The plaintiff brought this civil action against the defendant, in his capacity as treasurer of the city of Providence, to recover damages for personal injuries sustained on November 9, 1971, as a result of a fall on an allegedly defective sidewalk on Broad Street. A jury in the Superior Court returned a verdict finding that the plaintiff had suffered total damages in the amount of $6,000, but, in reply to interrogatories put to them under our comparative negligence statute, G.L. 1956 (1969 Reenactment) §9-20-4, the jury attributed 90 percent of the negligence to the city and 10 percent to the plaintiff. The damages were diminished accordingly and a judgment was entered in favor of the plaintiff for $6,480. Interest is included in that amount. Thereafter the trial justice denied the defendant’s motion for a new trial and the defendant appealed.

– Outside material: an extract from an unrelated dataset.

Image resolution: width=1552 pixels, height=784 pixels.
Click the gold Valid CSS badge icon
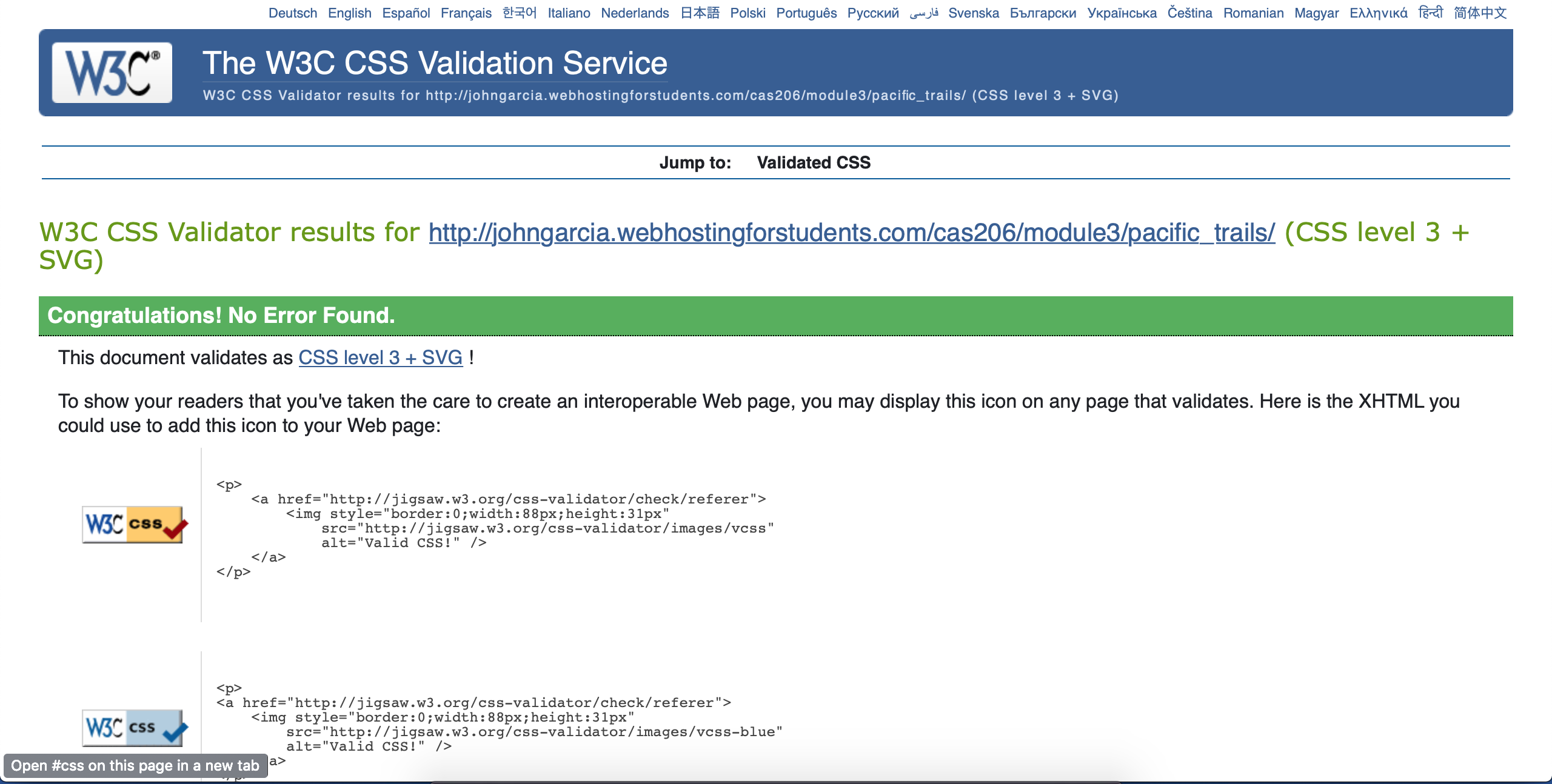click(x=135, y=524)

During oral argument before us defendant expressly waived his challenge to the failure of the trial justice to give a certain instruction. Thus the only issue here relates to defendant’s contention that the trial justice was clearly wrong in denying the motion for a new trial on the *407grounds that the verdict was against the law and the evidence.
Abedon, Stansler, Biener, Skolnik Ac, Lipsey, Howard I. Lipsey, Richard A. Skolnik, for plaintiff.
Louis A. Mascia, City Solicitor, Albert R. Ciullo, Asst. City Solicitor, for defendant.
For defendant to succeed in his appeal he must establish that the trial justice in considering the motion for a new trial failed to perform his duty as set forth in Barboto v. Epstein, 97 R.I. 191, 193-94, 196 A.2d 836, 837 (1964), or that in performing his duty he either overlooked or misconceived material evidence on a controlling issue or was otherwise clearly wrong. Handy v. Geary, 105 R.I. 419, 435, 252 A.2d 435, 443 (1969). The defendant has failed to meet that burden.
Even if we assume that the trial justice failed to perform his duty in passing on the motion for a new trial, it does not follow that the defendant is automatically entitled to a new trial. In such a situation we examine the evidence ourselves in accordance with our appellate rule and sustain the verdict if there is any competent evidence which, when viewed in the light most favorable to the prevailing party, supports the verdict. Morinville v. Morinville, 116 R.I. 507, 516, 359 A.2d 48, 54 (1976). Here there is such evidence and therefore we affirm the trial justice’s denial of the motion for a new trial.
The defendant’s appeal is denied and dismissed and the judgment appealed from is affirmed.